Sintomas físicos da ansiedade: quando o corpo reage

Avatar de Inês Andrade Sousa

A ansiedade nem sempre se manifesta apenas através do pensamento. Em muitos casos, é o corpo que dá os primeiros sinais. Os sintomas físicos da ansiedade podem surgir de forma intensa e, por vezes, inesperada. Para quem os sente, podem ser difíceis de interpretar e até assustadores, sobretudo quando não são imediatamente reconhecidos como parte de um processo emocional.

O corpo reage antes de conseguirmos organizar o que se está a passar internamente.

Como a ansiedade se manifesta no corpo

Quando existe ansiedade, o organismo entra num estado de ativação. Este estado prepara o corpo para reagir — como se houvesse um perigo iminente.

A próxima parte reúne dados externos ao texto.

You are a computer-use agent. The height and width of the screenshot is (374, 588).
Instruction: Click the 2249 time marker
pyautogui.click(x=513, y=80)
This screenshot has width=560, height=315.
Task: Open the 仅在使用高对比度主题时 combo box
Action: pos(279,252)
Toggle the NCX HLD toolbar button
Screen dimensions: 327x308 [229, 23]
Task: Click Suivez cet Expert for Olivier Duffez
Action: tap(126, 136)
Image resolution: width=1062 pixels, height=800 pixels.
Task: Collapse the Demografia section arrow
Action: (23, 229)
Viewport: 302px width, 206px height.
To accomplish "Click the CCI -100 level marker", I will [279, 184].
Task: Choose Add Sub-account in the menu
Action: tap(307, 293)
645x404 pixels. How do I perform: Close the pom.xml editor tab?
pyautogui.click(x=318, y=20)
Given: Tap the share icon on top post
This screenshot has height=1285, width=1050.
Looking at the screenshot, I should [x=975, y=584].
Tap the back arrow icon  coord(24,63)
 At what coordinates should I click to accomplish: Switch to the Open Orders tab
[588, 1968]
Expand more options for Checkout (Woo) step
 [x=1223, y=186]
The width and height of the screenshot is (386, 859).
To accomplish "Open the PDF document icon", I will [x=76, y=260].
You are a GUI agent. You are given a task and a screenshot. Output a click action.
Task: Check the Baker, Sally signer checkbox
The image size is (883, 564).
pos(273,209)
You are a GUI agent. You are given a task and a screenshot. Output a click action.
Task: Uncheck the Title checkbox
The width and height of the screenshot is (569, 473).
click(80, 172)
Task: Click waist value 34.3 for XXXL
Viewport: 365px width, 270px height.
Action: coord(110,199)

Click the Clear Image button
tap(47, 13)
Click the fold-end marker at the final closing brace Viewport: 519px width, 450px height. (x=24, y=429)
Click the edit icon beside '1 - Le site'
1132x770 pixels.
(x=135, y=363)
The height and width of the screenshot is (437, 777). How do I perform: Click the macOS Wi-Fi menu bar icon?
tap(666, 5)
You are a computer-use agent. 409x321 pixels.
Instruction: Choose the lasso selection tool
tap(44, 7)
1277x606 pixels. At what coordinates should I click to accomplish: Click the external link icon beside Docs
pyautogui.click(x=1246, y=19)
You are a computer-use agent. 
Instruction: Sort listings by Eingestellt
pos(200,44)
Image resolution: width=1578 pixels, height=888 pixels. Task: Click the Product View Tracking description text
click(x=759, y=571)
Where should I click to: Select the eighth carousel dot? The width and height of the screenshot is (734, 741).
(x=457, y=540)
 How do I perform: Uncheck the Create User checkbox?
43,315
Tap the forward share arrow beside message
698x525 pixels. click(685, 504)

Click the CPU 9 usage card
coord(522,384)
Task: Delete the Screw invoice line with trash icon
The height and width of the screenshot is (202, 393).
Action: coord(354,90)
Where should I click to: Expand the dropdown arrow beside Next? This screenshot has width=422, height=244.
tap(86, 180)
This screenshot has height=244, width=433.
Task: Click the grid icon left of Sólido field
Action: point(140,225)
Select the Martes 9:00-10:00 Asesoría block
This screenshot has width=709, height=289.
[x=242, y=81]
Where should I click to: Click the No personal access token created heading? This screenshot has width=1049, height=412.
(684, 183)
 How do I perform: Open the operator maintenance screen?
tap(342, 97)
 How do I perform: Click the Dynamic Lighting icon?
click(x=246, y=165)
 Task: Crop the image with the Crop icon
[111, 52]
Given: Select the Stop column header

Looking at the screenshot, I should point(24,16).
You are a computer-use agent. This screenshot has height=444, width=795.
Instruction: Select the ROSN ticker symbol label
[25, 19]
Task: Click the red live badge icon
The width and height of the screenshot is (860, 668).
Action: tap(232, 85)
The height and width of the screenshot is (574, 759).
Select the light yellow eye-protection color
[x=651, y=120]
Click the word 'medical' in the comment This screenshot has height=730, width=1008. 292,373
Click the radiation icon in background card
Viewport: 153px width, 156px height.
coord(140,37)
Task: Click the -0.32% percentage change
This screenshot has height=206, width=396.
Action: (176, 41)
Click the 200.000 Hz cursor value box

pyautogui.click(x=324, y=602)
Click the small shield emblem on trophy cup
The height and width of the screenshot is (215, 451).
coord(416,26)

Mesmo quando esse perigo não é real ou imediato, o corpo pode responder da mesma forma.

Entre os sintomas físicos mais frequentes estão:

  • sensação de falta de ar ou respiração acelerada
  • aperto no peito
  • tensão muscular (especialmente nos ombros e pescoço)
  • dores de cabeça
  • tonturas ou sensação de instabilidade
  • palpitações ou batimento cardíaco acelerado
  • desconforto gastrointestinal (náuseas, dor abdominal)
  • sensação de calor ou arrepios

Estes sintomas podem variar de pessoa para pessoa e nem sempre surgem todos ao mesmo tempo.

Porque é que estes sintomas assustam tanto

Uma das razões pelas quais os sintomas físicos da ansiedade são tão difíceis de lidar é a forma como são interpretados.

Quando surgem sensações como falta de ar, tonturas ou aperto no peito, é comum a pessoa pensar que algo está fisicamente errado — por exemplo, um problema cardíaco ou neurológico.

Este medo é compreensível. O corpo está, de facto, a reagir. No entanto, quando estes sintomas estão associados à ansiedade, não indicam necessariamente uma doença física.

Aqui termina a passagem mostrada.